# Bully Kennel



## Brutus0124 (Mar 22, 2011)

I recently bought a pup from this kennel. It was kind of unplanned. I had contacted them about coming up and learning some more about these breeds. I got there and they seemed to be great people and took very good care of their dogs. I met a little pup and couldn't resist. Anyway I just wanted to get some of you guys opinion on them judging by the website.http://www.starstruckpits.com/puppiesforsalepg1.htm


----------



## PatienceFlame (Dec 22, 2009)

I don't see them being anything special, the fact they have IRONCROSS dogs in the pups peds would stop me right there and say NO to buying..and just pointing this out...
STAR STRUCK BULLIES "JACKSON"'s photo was manipulated.


----------



## Mach0 (Mar 28, 2010)

To be honest- they don't seem to be anything special. Quite a few of those dogs are really high in the rear. 
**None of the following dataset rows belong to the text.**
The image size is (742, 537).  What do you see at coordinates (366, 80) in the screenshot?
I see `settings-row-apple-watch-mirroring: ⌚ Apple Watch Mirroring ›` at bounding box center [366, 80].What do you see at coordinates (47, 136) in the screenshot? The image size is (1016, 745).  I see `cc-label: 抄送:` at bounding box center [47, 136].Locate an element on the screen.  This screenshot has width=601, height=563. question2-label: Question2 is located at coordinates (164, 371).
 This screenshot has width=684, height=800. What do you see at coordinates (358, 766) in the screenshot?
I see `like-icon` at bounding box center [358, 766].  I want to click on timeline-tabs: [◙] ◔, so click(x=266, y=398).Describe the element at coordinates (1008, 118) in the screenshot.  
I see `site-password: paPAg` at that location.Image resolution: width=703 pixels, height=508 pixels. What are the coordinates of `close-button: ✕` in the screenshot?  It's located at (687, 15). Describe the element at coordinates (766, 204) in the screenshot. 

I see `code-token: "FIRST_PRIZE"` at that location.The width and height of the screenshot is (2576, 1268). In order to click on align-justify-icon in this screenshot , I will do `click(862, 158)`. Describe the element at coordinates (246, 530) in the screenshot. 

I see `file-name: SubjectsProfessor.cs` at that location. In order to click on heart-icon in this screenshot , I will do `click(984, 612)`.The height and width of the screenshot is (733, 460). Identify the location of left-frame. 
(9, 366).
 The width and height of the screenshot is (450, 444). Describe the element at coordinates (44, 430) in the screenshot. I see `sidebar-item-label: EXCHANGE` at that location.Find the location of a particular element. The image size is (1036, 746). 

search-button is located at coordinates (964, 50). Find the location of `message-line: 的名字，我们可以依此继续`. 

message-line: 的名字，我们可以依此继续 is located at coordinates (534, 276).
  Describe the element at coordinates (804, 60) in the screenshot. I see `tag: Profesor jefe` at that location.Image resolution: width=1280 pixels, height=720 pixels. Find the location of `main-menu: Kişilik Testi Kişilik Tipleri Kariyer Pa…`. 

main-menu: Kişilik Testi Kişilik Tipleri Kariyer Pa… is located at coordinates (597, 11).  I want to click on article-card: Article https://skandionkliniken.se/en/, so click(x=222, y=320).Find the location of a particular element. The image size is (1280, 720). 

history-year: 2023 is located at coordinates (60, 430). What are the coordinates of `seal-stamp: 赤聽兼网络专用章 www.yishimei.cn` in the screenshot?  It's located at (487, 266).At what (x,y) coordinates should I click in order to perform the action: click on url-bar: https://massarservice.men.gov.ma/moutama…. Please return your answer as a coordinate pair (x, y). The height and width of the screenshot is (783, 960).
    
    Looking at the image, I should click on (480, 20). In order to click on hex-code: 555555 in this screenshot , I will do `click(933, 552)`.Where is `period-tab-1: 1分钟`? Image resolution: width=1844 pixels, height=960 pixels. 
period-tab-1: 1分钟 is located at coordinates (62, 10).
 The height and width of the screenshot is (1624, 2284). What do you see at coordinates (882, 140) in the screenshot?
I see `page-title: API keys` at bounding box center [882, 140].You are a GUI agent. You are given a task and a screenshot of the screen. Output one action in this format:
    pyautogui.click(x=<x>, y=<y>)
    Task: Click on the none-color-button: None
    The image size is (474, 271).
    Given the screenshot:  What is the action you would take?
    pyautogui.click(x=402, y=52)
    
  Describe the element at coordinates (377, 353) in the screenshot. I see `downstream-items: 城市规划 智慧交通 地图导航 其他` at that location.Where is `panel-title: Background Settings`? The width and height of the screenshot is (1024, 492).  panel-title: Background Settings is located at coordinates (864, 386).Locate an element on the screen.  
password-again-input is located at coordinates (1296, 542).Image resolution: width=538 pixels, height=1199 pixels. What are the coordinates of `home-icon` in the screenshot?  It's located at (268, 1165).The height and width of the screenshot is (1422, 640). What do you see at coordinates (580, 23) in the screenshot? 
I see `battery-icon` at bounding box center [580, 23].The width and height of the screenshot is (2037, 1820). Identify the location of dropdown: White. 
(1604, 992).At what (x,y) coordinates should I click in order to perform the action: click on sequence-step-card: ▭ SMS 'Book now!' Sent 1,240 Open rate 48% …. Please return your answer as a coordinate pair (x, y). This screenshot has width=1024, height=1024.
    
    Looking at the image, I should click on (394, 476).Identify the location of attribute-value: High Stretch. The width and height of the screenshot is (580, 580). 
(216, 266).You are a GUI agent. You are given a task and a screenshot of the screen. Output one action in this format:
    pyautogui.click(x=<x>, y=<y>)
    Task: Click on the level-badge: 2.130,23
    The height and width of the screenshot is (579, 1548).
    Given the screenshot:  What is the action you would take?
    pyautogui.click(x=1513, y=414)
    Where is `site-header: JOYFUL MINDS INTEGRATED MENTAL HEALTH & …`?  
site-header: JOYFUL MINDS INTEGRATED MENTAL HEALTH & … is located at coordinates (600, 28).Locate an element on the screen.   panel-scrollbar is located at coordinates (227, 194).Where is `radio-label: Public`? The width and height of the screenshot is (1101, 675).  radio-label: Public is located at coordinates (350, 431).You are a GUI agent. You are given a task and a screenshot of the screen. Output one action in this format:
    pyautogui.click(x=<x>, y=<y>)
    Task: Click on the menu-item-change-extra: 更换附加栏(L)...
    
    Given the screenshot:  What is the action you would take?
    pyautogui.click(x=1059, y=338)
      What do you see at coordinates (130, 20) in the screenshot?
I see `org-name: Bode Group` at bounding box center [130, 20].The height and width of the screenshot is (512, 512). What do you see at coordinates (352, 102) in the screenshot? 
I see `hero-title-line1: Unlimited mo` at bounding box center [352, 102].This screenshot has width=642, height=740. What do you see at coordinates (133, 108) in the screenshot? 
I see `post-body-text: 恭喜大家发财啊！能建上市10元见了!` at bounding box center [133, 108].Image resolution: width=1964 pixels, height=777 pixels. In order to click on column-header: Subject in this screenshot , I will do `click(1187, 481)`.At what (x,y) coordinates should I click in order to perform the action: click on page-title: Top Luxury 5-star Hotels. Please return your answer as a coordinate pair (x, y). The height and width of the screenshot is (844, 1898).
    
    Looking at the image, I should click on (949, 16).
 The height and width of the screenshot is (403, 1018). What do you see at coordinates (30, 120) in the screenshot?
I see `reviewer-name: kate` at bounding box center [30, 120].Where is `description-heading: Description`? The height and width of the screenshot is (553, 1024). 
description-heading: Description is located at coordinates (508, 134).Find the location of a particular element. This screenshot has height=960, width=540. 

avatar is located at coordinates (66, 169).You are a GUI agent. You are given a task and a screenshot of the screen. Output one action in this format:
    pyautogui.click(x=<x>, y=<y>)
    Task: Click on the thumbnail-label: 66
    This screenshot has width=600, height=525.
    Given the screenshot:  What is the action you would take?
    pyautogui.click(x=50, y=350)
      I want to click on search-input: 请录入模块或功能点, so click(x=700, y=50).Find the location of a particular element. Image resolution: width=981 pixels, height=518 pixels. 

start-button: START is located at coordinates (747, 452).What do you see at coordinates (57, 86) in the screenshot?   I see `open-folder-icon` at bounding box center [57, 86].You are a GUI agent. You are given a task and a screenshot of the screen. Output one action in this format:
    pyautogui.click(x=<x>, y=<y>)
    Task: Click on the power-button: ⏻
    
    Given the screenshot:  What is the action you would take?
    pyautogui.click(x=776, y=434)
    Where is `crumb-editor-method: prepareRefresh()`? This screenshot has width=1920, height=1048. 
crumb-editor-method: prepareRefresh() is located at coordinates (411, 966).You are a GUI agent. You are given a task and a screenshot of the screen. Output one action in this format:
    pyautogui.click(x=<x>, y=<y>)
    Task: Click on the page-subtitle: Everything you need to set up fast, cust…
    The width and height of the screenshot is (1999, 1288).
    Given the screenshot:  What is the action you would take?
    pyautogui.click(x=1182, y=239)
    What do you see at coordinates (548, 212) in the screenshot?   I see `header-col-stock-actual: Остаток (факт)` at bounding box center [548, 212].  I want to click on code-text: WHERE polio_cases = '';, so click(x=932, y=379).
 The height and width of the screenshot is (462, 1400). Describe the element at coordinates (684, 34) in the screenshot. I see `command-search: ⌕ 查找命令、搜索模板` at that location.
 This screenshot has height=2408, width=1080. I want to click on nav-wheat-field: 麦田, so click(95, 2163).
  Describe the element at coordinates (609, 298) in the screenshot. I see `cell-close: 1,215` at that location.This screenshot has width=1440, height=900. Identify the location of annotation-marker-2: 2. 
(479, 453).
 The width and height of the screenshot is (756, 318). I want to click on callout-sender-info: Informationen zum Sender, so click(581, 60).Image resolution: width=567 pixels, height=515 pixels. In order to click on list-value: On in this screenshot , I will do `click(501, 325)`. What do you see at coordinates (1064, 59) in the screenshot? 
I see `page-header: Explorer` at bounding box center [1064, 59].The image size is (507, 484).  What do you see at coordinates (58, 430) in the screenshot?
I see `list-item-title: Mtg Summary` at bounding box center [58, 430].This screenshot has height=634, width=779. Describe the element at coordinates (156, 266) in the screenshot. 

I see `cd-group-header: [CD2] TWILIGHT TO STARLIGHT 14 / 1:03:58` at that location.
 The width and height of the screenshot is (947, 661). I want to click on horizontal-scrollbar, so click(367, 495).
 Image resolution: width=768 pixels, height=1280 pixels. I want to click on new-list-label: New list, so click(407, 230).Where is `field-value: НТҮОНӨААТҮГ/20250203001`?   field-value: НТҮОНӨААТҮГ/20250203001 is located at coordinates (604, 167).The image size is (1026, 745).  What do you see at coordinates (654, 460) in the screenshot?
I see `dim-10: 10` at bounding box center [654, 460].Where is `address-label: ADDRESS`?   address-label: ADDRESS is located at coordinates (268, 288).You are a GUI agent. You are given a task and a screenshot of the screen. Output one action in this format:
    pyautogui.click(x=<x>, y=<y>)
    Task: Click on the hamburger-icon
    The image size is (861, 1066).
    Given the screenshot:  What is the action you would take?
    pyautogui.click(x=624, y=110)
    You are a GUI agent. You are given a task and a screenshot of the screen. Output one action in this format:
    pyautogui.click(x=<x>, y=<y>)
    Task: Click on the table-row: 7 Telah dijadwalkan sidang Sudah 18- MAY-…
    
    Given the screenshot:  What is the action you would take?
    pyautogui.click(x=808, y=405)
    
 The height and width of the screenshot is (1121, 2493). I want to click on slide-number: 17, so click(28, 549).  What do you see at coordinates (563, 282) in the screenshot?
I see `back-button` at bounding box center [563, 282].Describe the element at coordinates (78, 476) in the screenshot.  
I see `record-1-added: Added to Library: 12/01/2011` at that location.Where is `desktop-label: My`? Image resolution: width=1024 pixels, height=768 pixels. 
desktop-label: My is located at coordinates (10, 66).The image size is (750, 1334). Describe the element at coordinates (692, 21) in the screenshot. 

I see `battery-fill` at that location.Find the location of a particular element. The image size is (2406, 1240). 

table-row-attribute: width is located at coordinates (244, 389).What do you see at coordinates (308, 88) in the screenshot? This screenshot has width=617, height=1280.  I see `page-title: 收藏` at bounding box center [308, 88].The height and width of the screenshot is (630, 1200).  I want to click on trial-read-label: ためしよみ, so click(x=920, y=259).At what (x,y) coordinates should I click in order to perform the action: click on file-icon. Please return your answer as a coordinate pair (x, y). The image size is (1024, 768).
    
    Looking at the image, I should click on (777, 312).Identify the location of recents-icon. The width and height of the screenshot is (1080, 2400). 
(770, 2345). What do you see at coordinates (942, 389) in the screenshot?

Good luck with your pup and be sure to post pics


----------



## pitbullmamanatl (Jun 1, 2010)

I wouldn't have gotten a pup from them; however, you already have the pup so a little late to be worrying about that now. Just take excellent care of your dog and best of luck.


----------



## angelbaby (Feb 4, 2010)

Id be more interested in seeing your pup rather then the kennel  hint hint lol ....


----------



## 9361 (Jun 25, 2009)

I hope you didn't spend too much on it.


----------



## r0ckah0l1c (Jan 18, 2011)

I don't like how the backs on those dogs look...it looks like it could cause problems later on...idk...


----------



## Brutus0124 (Mar 22, 2011)

He was only $250. I am going to be off all weekend and will be spending it with him and chevelle playing. Be on the lookout for plenty of pics coming up. His name is Sarge.


----------



## pitbullmamanatl (Jun 1, 2010)

angelbaby said:


> Id be more interested in seeing your pup rather then the kennel  hint hint lol ....


Agree with Rangel Dangel!


----------



## Brutus0124 (Mar 22, 2011)

Like I said I will get some up this weekend. By the way everytime I see your sig it cracks me up. I can't get over the way Kangol sits up on the couch like that.


----------